(Collection entries):
[start]
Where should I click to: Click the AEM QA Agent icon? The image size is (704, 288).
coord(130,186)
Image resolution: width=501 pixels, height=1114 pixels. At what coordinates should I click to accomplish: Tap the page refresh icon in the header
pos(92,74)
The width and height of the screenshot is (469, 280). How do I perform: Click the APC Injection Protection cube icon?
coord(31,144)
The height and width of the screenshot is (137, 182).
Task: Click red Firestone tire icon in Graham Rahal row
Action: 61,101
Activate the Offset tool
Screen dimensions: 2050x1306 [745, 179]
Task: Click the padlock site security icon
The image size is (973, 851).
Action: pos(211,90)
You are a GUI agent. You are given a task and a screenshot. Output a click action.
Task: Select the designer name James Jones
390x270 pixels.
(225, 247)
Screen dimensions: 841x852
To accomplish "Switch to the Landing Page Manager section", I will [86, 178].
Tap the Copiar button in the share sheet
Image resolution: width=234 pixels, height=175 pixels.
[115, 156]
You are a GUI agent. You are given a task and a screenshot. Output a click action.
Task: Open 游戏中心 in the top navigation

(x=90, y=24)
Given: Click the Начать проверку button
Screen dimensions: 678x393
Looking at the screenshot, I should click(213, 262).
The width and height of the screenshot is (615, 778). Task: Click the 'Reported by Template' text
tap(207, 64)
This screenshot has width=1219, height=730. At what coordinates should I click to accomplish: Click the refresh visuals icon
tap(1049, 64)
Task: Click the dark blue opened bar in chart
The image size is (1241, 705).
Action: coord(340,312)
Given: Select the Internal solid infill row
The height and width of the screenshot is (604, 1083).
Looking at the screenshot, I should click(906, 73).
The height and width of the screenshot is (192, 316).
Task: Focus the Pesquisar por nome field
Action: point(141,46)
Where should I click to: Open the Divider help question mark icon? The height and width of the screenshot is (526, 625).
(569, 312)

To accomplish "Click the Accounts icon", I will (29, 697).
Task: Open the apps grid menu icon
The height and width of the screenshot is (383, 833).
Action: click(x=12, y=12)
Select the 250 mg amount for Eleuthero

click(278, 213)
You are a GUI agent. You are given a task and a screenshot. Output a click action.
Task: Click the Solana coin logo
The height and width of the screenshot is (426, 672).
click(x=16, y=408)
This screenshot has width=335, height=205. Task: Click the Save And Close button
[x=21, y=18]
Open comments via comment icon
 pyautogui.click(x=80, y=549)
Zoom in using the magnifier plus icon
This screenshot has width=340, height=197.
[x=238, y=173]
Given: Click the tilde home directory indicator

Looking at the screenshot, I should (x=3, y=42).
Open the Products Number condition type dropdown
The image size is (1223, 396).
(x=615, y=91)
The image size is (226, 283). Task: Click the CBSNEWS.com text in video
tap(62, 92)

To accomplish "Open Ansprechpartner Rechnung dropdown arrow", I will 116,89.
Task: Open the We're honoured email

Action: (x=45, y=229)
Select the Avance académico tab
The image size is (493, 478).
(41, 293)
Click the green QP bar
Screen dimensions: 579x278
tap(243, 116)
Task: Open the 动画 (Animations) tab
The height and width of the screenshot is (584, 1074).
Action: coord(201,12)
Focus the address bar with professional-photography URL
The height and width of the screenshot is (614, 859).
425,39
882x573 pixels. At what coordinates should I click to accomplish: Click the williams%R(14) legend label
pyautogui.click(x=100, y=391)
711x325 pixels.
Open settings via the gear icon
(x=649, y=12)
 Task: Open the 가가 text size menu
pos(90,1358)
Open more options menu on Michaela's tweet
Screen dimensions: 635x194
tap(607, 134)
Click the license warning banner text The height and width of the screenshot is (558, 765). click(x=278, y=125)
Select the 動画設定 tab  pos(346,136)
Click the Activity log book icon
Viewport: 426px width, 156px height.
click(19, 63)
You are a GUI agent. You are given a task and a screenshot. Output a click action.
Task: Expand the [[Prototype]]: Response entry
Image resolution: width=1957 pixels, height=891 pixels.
[end]
(What the exercise asks): Rewrite every one of the items above, replacing "GUI agent" with "screen assistant" wherever it occurs and leaving everything else unchanged.

(Final result):
Where should I click to: Click the AEM QA Agent icon? The image size is (704, 288).
coord(130,186)
Image resolution: width=501 pixels, height=1114 pixels. At what coordinates should I click to accomplish: Tap the page refresh icon in the header
pos(92,74)
The width and height of the screenshot is (469, 280). How do I perform: Click the APC Injection Protection cube icon?
coord(31,144)
The height and width of the screenshot is (137, 182).
Task: Click red Firestone tire icon in Graham Rahal row
Action: 61,101
Activate the Offset tool
Screen dimensions: 2050x1306 [745, 179]
Task: Click the padlock site security icon
The image size is (973, 851).
Action: pos(211,90)
You are a screen assistant. You are given a task and a screenshot. Output a click action.
Task: Select the designer name James Jones
390x270 pixels.
(225, 247)
Screen dimensions: 841x852
To accomplish "Switch to the Landing Page Manager section", I will [86, 178].
Tap the Copiar button in the share sheet
Image resolution: width=234 pixels, height=175 pixels.
[115, 156]
You are a screen assistant. You are given a task and a screenshot. Output a click action.
Task: Open 游戏中心 in the top navigation

(x=90, y=24)
Given: Click the Начать проверку button
Screen dimensions: 678x393
Looking at the screenshot, I should click(213, 262).
The width and height of the screenshot is (615, 778). Task: Click the 'Reported by Template' text
tap(207, 64)
This screenshot has width=1219, height=730. At what coordinates should I click to accomplish: Click the refresh visuals icon
tap(1049, 64)
Task: Click the dark blue opened bar in chart
The image size is (1241, 705).
Action: coord(340,312)
Given: Select the Internal solid infill row
The height and width of the screenshot is (604, 1083).
Looking at the screenshot, I should click(906, 73).
The height and width of the screenshot is (192, 316).
Task: Focus the Pesquisar por nome field
Action: point(141,46)
Where should I click to: Open the Divider help question mark icon? The height and width of the screenshot is (526, 625).
(569, 312)

To accomplish "Click the Accounts icon", I will (29, 697).
Task: Open the apps grid menu icon
The height and width of the screenshot is (383, 833).
Action: click(x=12, y=12)
Select the 250 mg amount for Eleuthero

click(278, 213)
You are a screen assistant. You are given a task and a screenshot. Output a click action.
Task: Click the Solana coin logo
The height and width of the screenshot is (426, 672).
click(x=16, y=408)
This screenshot has width=335, height=205. Task: Click the Save And Close button
[x=21, y=18]
Open comments via comment icon
 pyautogui.click(x=80, y=549)
Zoom in using the magnifier plus icon
This screenshot has width=340, height=197.
[x=238, y=173]
Given: Click the tilde home directory indicator

Looking at the screenshot, I should (x=3, y=42).
Open the Products Number condition type dropdown
The image size is (1223, 396).
(x=615, y=91)
The image size is (226, 283). Task: Click the CBSNEWS.com text in video
tap(62, 92)

To accomplish "Open Ansprechpartner Rechnung dropdown arrow", I will 116,89.
Task: Open the We're honoured email

Action: (x=45, y=229)
Select the Avance académico tab
The image size is (493, 478).
(41, 293)
Click the green QP bar
Screen dimensions: 579x278
tap(243, 116)
Task: Open the 动画 (Animations) tab
The height and width of the screenshot is (584, 1074).
Action: coord(201,12)
Focus the address bar with professional-photography URL
The height and width of the screenshot is (614, 859).
425,39
882x573 pixels. At what coordinates should I click to accomplish: Click the williams%R(14) legend label
pyautogui.click(x=100, y=391)
711x325 pixels.
Open settings via the gear icon
(x=649, y=12)
 Task: Open the 가가 text size menu
pos(90,1358)
Open more options menu on Michaela's tweet
Screen dimensions: 635x194
tap(607, 134)
Click the license warning banner text The height and width of the screenshot is (558, 765). click(x=278, y=125)
Select the 動画設定 tab  pos(346,136)
Click the Activity log book icon
Viewport: 426px width, 156px height.
click(19, 63)
You are a screen assistant. You are given a task and a screenshot. Output a click action.
Task: Expand the [[Prototype]]: Response entry
Image resolution: width=1957 pixels, height=891 pixels.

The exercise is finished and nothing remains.